Constructing Her Universe
Dolores "Loló" Soldevilla (1901- 1971) was one of the only women to be prominently associated with the development of geometric abstraction in Cuba, and one of the key figures responsible for promoting its development from the 1950s onward. Featuring over 60 artworks, including painting, sculpture, works on paper and constructions, as well as rare historical documents, photographs and personal ephemera, this wide-ranging survey will examine the breadth of Loló’s entire career. Concurrent to the exhibition, a fully-illustrated monograph featuring essays by Rafael DiazCasas and Olga Viso will be published, the first book devoted solely to Loló’s life and work. There will be an opening reception on Thursday, September 5, 6-8pm.
Loló Soldevilla was a passionate, largely self-taught artist whose career blossomed in the 1950s. A self-styled impresario and autodidact, she was a formidable artistic talent and an astute cultural promoter. Following earlier professional turns as a musician, political activist and party politician in Cuba, Loló was appointed the country’s cultural attaché to Europe in 1949. Residing in Paris, she began studying in the ateliers of prominent European artists. Although she did not take up painting and sculpture until her late-forties, she quickly gained command of her métier and was soon exhibiting her work in Parisian galleries and Salons transitioning from figuration to abstraction. By 1950, Loló was producing abstract paintings and sculptures inspired by geometric forms. In the ensuing years, Soldevilla developed her groundbreaking Color Luz theory that opened pathways to her Reliefs Lumineux, unique constructions that incorporated light as a working element in abstract designs, which premiered in Paris at the 1955 Salon des Réalités Nouvelles.

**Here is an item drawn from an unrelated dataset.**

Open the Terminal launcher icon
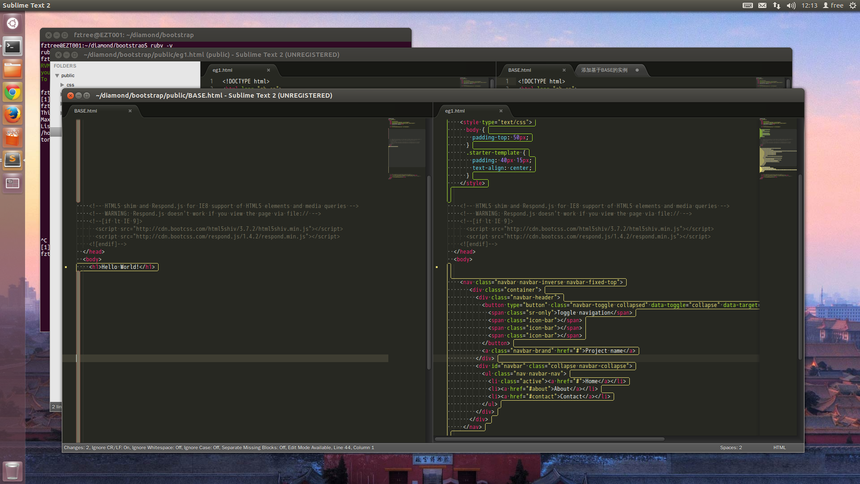 pos(13,46)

Her paintings, collages and panel constructions explored the dynamics of light, shadow and relief, suggesting movement and rhythm through the use of geometric pattern and color.
After returning to Havana in 1956, Loló played an active role as an artist, curator, and gallery owner. A fierce advocate for social justice, women’s rights and the working class in the 1930-40s, she began championing abstraction through ambitious international projects, gaining attention for her voice within the island’s abstractionist landscape and serving as a vital link between Cuba, Europe and Latin America. She organized the important exhibition Pintura de hoy: Vanguardia de la Escuela de Paris (Painting Today: The Avant-Garde of the School of Paris) at the Palacio de Bellas Artes, Havana, which featured the work of forty-six leading Hard-Edge, Op and Kinetic artists, including Jean Arp, Sonia Delaunay and Jesús Rafael Soto, amongst others. This pivotal exhibition introduced Cuban audiences to international abstract art for the first time.

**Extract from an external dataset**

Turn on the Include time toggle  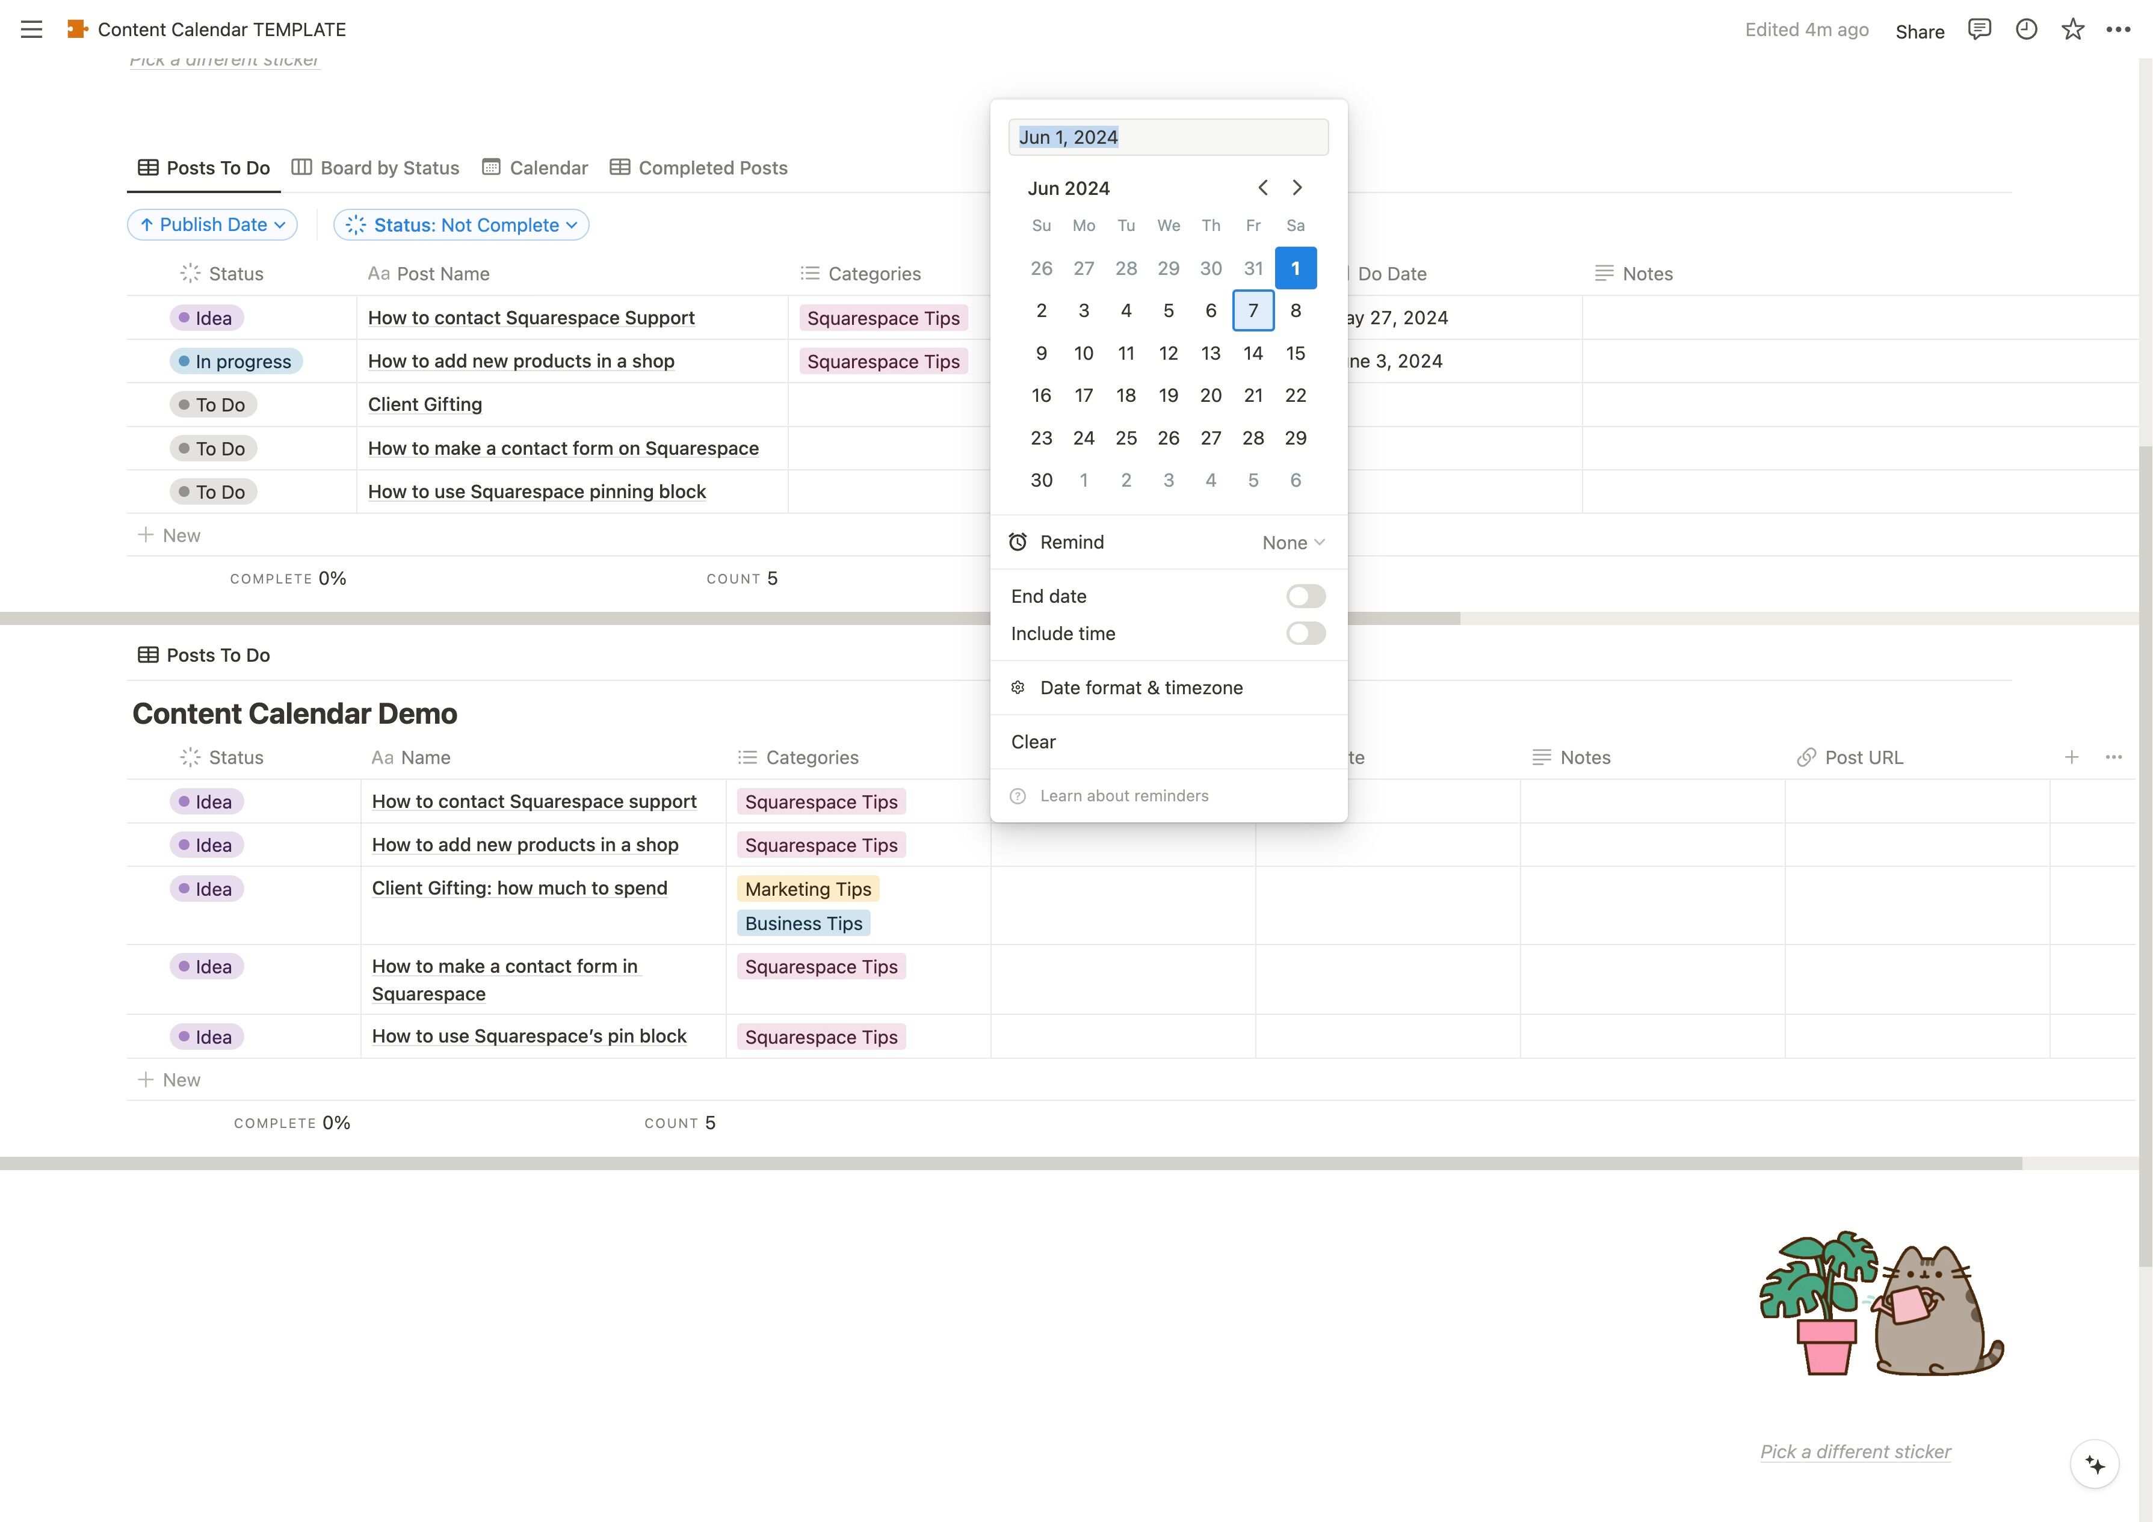tap(1305, 634)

In October 1957, Soldevilla along with fellow artist Pedro de Oraá founded the Galería de Arte Color Luz, a venue instrumental in fostering the development of abstract art in Cuba and solidifying the presence of the concrete art movement on the island. The gallery served as the incubator for a group of artists who would name themselves “10 Pintores Concretos,” of which Loló was the sole female member, its most public face, and strongest force. As Castro’s revolution began to transform Cuban culture, abstraction, though never explicitly censored, was deemed “obsolete” and “out of touch with the new society.” Although Loló’s activities around the visual arts diminished, she stayed active establishing a new association, Grupo Espacio, and continued to paint and exhibit her work until her death in 1971. Sean Kelly states, “we are delighted to have organized Loló Soldevilla’s first retrospective survey in the U.S. and the first outside of Cuba. This exhibition and the major monograph we have published position her as one of the strongest Latin American artistic voices in the years after World War II, as well as one of the first women to bring postwar abstraction to Latin America, firmly establishing her as a key figure in the development of abstraction in Cuba, Latin America and, indeed, the world.”